All you data scientists will probably know the entropy equation:
$$H(p)=-\sum_{i=1}^{n}{{p}_{i}}\cdot\log_{2}{{p}_{i}}$$
And, using this, I was messing around with some compression, and calculated the entropy for a set of probablilties $\{0.3, 0.2, 0.2, 0.1\}$, which came out as about $2.246$.
This doesn't make sense to me, because if Entropy $\propto$ 1/Compression, then I've done the impossible by compressing data with these proportions.
I find myself confused as to how to interpret this value any other way. Is it bits per arbitrary unit? Am I simply wrong?
Your calculation is wrong. The correct answer for four digits is
$$1.7820 .$$
The correct interpretation of the entropy is as follows.
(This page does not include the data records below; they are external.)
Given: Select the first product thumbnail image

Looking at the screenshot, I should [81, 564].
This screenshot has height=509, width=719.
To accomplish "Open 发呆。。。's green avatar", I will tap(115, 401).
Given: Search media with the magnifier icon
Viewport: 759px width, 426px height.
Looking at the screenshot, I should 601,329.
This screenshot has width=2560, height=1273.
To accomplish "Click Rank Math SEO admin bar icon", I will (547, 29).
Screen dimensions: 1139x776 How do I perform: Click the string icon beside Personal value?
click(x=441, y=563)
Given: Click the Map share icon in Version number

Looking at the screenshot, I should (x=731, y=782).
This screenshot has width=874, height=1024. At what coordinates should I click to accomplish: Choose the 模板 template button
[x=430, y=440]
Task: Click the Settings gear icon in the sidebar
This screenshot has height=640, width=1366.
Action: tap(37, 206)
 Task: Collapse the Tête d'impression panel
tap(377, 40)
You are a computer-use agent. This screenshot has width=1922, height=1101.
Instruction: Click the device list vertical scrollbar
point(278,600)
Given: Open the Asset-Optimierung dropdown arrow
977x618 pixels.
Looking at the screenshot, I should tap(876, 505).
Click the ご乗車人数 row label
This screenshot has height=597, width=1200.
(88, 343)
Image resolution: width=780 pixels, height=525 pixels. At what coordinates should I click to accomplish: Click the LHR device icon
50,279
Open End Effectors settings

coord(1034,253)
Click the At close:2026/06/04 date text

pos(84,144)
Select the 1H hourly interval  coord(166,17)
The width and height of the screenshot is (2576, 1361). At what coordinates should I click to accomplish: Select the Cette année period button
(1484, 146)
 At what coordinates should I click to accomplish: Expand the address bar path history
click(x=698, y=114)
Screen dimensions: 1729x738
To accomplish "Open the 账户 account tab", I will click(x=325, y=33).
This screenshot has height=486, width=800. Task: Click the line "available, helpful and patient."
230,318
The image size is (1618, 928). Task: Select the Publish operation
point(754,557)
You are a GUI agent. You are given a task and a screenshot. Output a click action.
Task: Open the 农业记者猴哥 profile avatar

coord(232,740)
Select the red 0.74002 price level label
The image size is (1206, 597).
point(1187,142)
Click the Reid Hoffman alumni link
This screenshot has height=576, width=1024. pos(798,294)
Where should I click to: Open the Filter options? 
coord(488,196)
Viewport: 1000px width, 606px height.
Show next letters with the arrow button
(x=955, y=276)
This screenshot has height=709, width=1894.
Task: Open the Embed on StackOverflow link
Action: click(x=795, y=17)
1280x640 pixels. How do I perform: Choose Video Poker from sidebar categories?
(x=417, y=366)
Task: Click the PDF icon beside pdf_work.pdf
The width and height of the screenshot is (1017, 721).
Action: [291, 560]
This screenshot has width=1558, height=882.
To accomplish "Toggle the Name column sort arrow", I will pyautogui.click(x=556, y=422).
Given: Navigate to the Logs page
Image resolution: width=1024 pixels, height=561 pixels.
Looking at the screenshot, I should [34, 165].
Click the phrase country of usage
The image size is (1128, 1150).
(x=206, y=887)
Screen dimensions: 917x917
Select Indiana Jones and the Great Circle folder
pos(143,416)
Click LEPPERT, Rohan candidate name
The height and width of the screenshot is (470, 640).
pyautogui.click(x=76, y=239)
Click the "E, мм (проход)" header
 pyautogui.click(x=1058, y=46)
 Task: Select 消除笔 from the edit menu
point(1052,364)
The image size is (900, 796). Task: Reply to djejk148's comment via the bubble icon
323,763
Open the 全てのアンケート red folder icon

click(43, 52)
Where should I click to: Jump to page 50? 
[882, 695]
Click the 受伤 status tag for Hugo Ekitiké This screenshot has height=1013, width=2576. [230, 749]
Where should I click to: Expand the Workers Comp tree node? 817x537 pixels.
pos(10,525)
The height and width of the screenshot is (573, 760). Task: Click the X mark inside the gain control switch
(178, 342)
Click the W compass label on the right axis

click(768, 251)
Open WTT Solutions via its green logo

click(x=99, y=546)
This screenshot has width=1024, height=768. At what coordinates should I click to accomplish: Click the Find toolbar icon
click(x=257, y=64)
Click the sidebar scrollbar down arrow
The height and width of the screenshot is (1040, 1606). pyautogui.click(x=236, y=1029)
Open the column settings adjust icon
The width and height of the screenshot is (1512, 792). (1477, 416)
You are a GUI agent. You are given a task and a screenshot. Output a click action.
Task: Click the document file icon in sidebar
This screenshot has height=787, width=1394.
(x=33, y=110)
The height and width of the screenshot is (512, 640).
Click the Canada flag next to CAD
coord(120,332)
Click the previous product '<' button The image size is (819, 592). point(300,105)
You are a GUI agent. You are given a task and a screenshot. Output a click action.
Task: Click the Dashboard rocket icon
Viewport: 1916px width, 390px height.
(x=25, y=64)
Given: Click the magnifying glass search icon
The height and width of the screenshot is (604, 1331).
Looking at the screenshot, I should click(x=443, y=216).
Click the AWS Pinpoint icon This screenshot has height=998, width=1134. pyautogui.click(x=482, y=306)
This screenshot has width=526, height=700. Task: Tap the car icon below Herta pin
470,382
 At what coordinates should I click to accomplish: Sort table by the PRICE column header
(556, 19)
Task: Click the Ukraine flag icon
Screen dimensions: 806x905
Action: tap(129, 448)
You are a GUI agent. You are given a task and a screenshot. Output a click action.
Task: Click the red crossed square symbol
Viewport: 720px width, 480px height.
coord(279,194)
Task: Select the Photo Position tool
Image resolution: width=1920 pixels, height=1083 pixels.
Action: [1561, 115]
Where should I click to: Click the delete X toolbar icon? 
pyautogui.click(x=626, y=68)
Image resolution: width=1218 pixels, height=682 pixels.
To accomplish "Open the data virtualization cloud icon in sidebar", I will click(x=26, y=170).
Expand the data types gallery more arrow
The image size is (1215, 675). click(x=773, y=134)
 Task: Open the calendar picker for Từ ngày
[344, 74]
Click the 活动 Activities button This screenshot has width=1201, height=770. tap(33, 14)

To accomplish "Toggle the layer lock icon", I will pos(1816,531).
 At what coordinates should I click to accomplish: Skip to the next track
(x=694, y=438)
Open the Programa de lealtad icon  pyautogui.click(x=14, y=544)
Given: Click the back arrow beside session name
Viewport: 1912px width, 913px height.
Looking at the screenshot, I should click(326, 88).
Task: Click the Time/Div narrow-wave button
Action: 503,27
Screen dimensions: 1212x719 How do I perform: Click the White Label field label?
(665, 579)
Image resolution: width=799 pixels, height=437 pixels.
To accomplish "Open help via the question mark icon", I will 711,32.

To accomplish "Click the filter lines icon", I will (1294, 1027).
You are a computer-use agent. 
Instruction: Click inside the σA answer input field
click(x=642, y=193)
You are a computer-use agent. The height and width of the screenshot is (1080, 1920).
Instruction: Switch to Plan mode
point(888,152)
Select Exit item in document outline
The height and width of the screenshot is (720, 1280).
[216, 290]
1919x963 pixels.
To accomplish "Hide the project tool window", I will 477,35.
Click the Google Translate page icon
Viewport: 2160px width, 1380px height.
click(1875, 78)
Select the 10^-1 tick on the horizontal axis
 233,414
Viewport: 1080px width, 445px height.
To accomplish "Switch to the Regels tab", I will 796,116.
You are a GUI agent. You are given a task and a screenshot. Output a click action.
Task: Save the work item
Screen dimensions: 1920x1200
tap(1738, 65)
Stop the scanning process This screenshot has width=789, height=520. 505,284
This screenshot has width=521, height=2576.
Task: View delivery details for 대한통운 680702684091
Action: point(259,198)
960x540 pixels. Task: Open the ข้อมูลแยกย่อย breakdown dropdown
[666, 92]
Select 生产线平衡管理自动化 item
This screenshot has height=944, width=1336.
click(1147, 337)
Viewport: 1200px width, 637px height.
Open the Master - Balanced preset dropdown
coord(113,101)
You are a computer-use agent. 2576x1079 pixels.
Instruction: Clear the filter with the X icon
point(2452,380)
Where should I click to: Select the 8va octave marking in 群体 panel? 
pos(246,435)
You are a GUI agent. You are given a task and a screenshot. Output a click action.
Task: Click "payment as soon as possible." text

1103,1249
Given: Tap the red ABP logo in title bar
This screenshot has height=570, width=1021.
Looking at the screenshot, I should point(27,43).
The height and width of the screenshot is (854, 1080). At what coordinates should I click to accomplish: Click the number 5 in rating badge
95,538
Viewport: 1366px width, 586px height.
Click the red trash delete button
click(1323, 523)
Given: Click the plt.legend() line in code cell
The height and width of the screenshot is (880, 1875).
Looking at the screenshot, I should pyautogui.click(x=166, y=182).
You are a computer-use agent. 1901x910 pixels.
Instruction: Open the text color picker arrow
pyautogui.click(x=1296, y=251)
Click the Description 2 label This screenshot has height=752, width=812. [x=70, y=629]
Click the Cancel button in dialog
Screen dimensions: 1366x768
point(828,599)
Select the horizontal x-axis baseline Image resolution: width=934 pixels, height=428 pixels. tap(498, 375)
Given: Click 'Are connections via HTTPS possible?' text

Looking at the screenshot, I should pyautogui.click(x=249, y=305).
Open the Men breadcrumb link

Assume that you have to code an infinite sequence of independent random variables distributed identically; taking different values (symbols) with the given probabilities. Then create disjoint sequence of length $N$ out of symbols poured by the source. Use some faithful coding method. Let the random variable $X_{N,n}$ be the length of the $n^{th}$ sequence of length $N$. Then for any method the average code length will be greater or equal than the entropy:
$$\frac{1}{N}E[X_{N,n}]=\frac{1}{N}E[X_{N,1}]\ge H.$$
(If $N\rightarrow \infty$ the average code length tends to the entropy.)